There are many Jews that were not raised in a home where Torah serves as a blueprint for everything and is all encompassing to the most minute of details. Likewise, there are those that were brought up in homes that purport to espouse Torah values—and claim to live them—but yet engage regularly in lashon hara, poor middos, and focus more on the external of appearing frum to “keep up with the Cohens,” rather than embrace HaShem’s eternal Torah; this can cause some to go off the derech because they see outright hypocracy on a day-to-day basis in their communities. Moreover, there exists a large spectrum of observance amongst Klal Yisroel, and observance cannot easily be seen as dichotomous. That is, none of us have had a perfect upbringing nor follow HaShem’s comandments perfectly, and thus we must depart our “father’s house” to serve HaShem as he wants us to according to the Torah.
So, then the obvious question might be “How then do we depart from our birthplace and our father’s house” with the previous statements in mind? The answer is actually quite simple: do more mitzvot. Just as the midrash states that Avram smashed the idols to lay the foundations of monotheism—the main source of income for his father’s house was the idols—and thus lived a life professing the oneness of HaShem with his tent open to all, so too should we figuratively smash our superficial idols in this world and seek to serve HaShem by following the Torah with our heart completely and sincerely by building our own tents. There will be hiccups along the way to be sure, and there will always more that we can do, but over all we can set about getting ourselves back on the derech.
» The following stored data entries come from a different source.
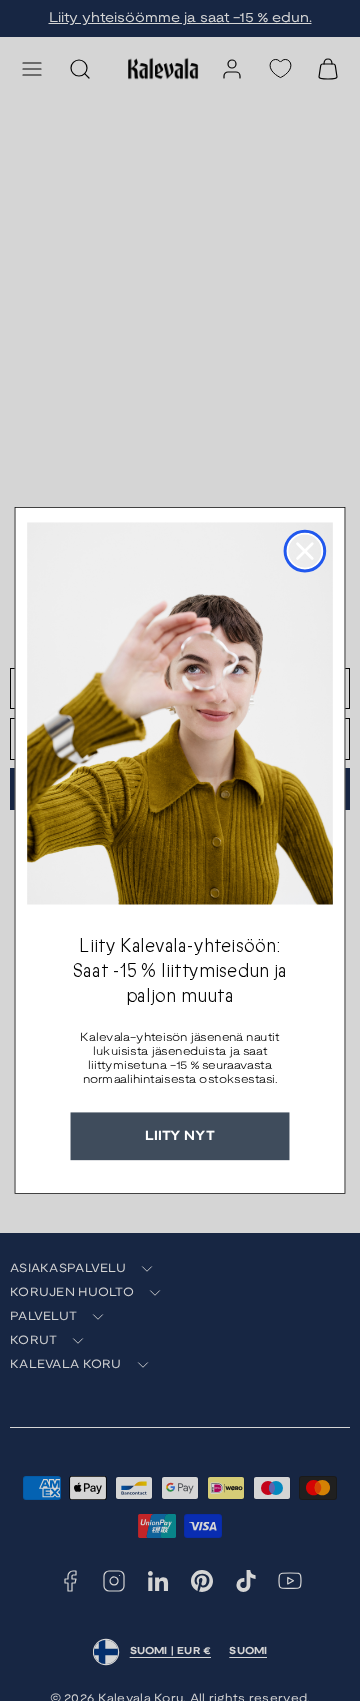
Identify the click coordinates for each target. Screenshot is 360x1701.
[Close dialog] (305, 551)
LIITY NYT (179, 1136)
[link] (180, 713)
The ending of the verse “to land that I will show you.” can be viewed as having faith that HaShem will provide.
While we will never know what our mission from HaShem is in this world, we do know one thing for sure: HaShem wants us to follow his eternal and divine Torah as given to us in perfection at Mt. Sinai. Through mitzvot we become not only closer to HaShem, but also to each other. That tattooed guy in flip-flop sandals (a.k.a. thongs for any Aussies reading this), shorts, and a t-shirt in shul with a kippa on his head and tefillin wrapped around his arm? Show him some compassion, and don’t be so quick to chastise him for not dressing in a certain way at shul. After all, he might have been the minyan man that permitted mourners to say Kaddish, or heaven forbid he is there saying Kaddish. Just as Avram was given ten tests according to the Mishna, so too are we given tests in our day-to-day lives, and these tests can serve as an opportunity to perform another mitzvah which then leads to opportunities to perform more mitzvot.
We should seek to show love for fellow Jews, no matter how difficult it may be (political opinions other than our own, external appearances, they go to THAT shul, they wear THAT type of kippa, etc.). It is through this compassion that HaShem will show us the land we are to obtain through redemption, and we can grow closer together embracing the diverse practices that we all have but are yet united through our forefathers.
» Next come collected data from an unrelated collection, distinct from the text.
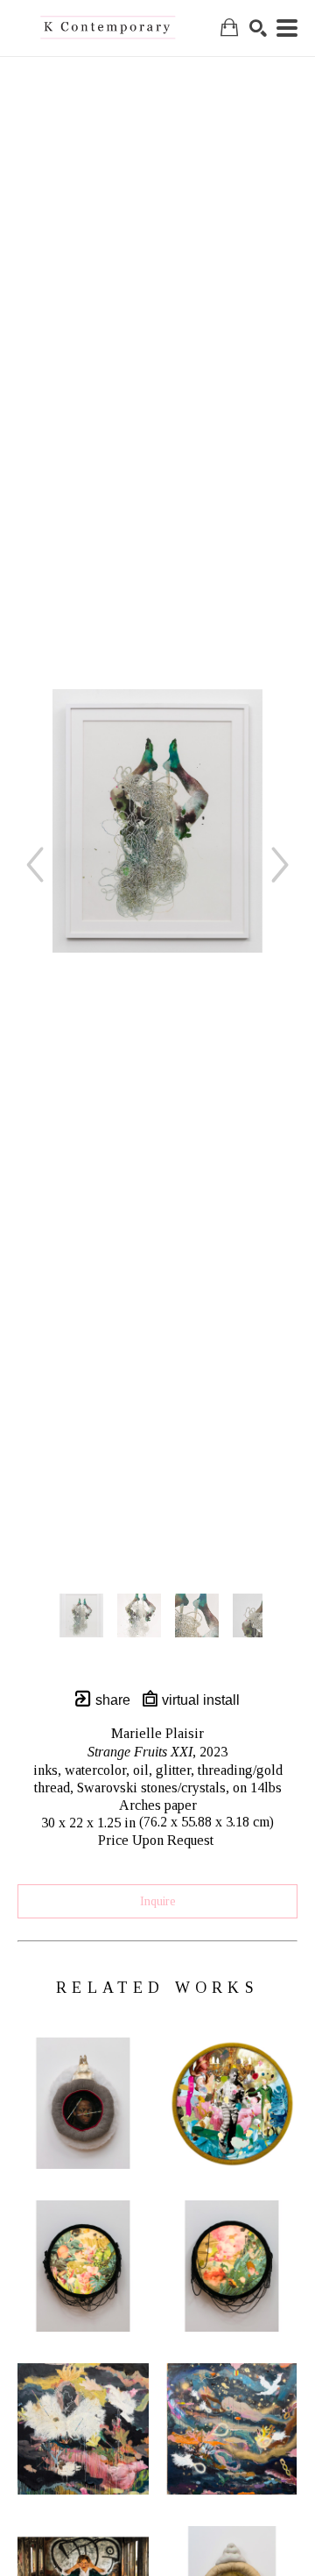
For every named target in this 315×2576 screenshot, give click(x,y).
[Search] (258, 28)
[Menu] (287, 28)
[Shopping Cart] (229, 28)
This week’s parsha concludes with Abram (later becoming Abraham) circumcising himself and thirteen years later having a child named Issac through his wife Sarai (who becomes Sarah). Here is where two of our daily prayers originate, Shacharis and Mincha. We see here that all of Klal Yisroel descend directly from of our forefathers regardless of their status: frum-from-birth, baal teshuva, or convert. We are all one big, and sometimes not-so, happy family. Moreover, we all daven at least twice a day because of Avraham and Issac.
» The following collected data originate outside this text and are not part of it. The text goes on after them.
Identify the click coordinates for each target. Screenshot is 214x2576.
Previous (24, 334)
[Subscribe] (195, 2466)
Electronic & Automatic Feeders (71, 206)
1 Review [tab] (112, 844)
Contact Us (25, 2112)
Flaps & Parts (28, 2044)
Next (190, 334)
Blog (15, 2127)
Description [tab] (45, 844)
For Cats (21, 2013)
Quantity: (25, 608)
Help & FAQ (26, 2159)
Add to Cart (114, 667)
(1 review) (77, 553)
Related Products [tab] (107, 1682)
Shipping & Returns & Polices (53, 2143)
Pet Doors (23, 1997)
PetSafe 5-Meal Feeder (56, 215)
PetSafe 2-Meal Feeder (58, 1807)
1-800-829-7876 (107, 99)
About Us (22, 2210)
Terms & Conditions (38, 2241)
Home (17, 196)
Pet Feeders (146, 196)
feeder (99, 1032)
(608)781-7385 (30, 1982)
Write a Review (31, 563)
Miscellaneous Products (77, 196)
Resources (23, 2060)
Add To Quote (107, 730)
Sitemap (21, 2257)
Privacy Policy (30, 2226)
Rebbe Nachman of Breslov told the story of “The Sophisticate and the Simpleton.” May we all strive to love HaShem and have a worldly outlook as the simpleton did. For he put all of his faith in HaShem even when he struggled financially. All of his meals were simple and plain, but yet tasted as a feast fit for a King to him when he consumed them. He always knew that HaShem provided and through this knowledge he remained happy; moreover, he even opened his home up to the sophisticate just as Avraham did his tent to others.
With “The Shabbat Project” coming up on the 15/16th of November 2019, perhaps consider opening your home up to a fellow yid (regardless of affiliation) that has not experienced the beauty that is Shabbos. By doing so we are all performing a mitzvah: some will be experiencing a true Shabbos for potentially the first time, and some will be sharing the beauty of Shabbos with others. There is much that we can learn from each other in these shared experiences no matter how different our backgrounds are: a jew is a jew is a jew.
May you, and those dear to you, have a Good Shabbos!